(Data under study)

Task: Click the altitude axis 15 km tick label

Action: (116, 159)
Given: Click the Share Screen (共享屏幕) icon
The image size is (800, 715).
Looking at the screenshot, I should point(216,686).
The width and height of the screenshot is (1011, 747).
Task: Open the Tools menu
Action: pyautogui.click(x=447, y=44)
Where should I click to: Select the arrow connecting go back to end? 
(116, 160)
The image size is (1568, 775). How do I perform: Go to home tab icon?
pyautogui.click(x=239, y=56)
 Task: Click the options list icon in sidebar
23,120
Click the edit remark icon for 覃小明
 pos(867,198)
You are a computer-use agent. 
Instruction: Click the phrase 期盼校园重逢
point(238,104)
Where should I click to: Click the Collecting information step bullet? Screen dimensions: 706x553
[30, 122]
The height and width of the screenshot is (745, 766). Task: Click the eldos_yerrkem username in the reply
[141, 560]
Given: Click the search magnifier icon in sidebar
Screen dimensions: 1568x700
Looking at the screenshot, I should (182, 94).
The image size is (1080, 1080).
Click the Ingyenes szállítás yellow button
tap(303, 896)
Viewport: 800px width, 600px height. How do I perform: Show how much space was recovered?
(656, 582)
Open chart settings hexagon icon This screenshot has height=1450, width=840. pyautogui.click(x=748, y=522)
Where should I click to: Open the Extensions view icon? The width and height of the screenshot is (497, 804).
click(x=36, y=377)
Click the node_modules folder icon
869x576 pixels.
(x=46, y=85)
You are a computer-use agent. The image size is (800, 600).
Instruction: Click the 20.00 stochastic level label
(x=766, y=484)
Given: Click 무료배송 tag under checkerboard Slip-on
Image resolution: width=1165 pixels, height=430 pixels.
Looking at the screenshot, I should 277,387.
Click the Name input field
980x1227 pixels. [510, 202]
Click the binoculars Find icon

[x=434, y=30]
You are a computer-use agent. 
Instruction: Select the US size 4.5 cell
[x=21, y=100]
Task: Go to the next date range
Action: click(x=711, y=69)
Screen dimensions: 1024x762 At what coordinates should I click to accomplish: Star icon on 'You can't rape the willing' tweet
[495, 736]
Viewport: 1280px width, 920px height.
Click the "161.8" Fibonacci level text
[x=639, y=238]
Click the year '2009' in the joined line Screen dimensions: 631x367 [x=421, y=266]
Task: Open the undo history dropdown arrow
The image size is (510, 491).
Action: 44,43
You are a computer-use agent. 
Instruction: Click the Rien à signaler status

(End Data under study)

▶ Description of the task
Check each line above for the word "Given" and copy the ones that have it.

▶ Answer to this exercise
Given: Click the Share Screen (共享屏幕) icon
Given: Click the search magnifier icon in sidebar
Given: Click 무료배송 tag under checkerboard Slip-on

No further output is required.